Solche Erlebnisse beginnen schon ganz früh: Bei umgetexteten Liedern. Irgendeine supergute, überfürsorgliche Mutter hat das Lied „Einmal hin, einmal her, rundherum das ist nicht schwer“ in den falschen Hals bekommen. Seither singen alternative Gutmenschen ihren Kindern ein paar Zeilen weiter vor: „Ei das hast du gut gemacht, ei das hab ich mir gedacht“.

Warum? Sie wollen dem Kind vermitteln, dass sie an seine Fähigkeiten glauben. Doch analysieren wir mal, nur ganz kurz, den ursprünglichen Text in seiner Aussage: „ei das hätt‘ ich nicht gedacht“.

Was jene 68er-Mutter für mangelndes Zutrauen hält, wäre freudige Überraschung gewesen, also eine positive, motivierende Rückmeldung. Das allwissende, von oben herabgesäuselte „wusst‘ ich’s eh…“, mit dem die Kinder des 21. Jahrhunderts „geschont“ werden sollen, sagt nicht: „Ich glaube an dich“, sondern: „Du kannst mich nicht überraschen. Ich weiß alles über dich, und egal was du leistest, nie werde ich dich dafür bewundern – alle deine Erfolge waren eh immer schon klar für mich.“

Wunderbar. Das wollte man sicher hören.
„Ja, ja, eh wurscht. Nur versagen darfst nicht.“

Schwarze Tabus

Ach ja, da passt ja noch etwas dazu: Ein Hoch auf die 10 kleinen Negerlein. Das waren einst sympathische Burschen und Mädchen, jedes Kind hatte sie gern, ein Happy End gab es auch. Trotzdem wurden sie aus Angst vor Rassismus-Vorwürfen (oder wahrscheinlich sogar nach tatsächlichen Rassismus-Vorwürfen) in, vom Versmaß her nicht so einfach handzuhabende, Krabbelfinger oder Raupenkinder umbenannt.

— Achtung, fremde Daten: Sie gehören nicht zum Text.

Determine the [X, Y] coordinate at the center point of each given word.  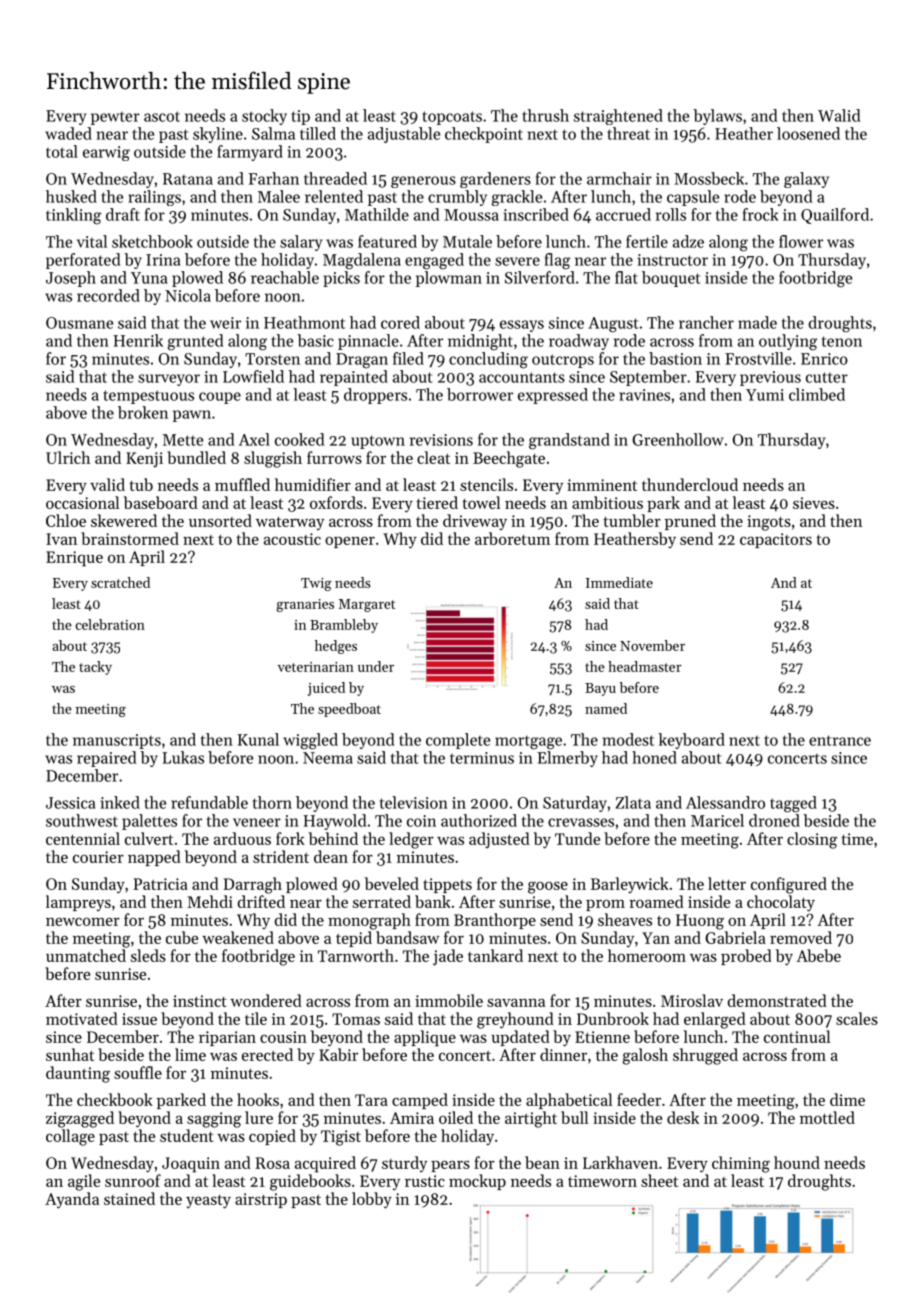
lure [259, 1117]
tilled [318, 133]
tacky [95, 668]
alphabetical [569, 1101]
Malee [279, 196]
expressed [553, 396]
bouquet [671, 279]
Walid [839, 115]
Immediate [619, 582]
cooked [299, 439]
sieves [814, 503]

Dunkelhäutige Menschen kennen Kinder nun (so sie keine entsprechenden Kollegen – Kameraden sagt man ja nicht – im Kindergarten haben; wenn das der Fall ist, sind sie noch mal mit einem blauen Auge davongekommen) nicht mehr als Menschen wie dich und mich, die im Regen spazierengehen, Musik machen und spielen – nur eben dunkler -, sondern als „Psst, das sagt man nicht!“, als Tabu und unschönes Ärgernis, als Gefahr, bei der man vorsichtig sein muss und aufpasst, was man sagt.

Bravo, Bravo, Bravo.
Treffer, versenkt.

Fazit

Machen wir es doch anders!
Klopfen wir Verlierern auf die Schulter, zwinkern wir verschwörerisch und sagen wir: „Nächstes Mal klappt’s!“
Freuen wir uns über große und kleine Erfolge, sagen wir „Wow!“, zeigen wir Emotionen und Anteilnahme statt eisiger Coolness.
Erkennen wir den Menschen in afrikanischstämmigen Personen, nicht das Opfer diffuser Benachteiligungen durch andere. Schluss mit der Kollektivschuld und dem betroffenen, verlogenen Entschuldigungsgefasel für Übles, das nicht wir getan haben. Starten wir neu auf Augenhöhe, als Menschen, als Geschwister, als Gleichwertige, die einander ernst nehmen und ehrlich sind, als, ja, verdammt, als Kameraden.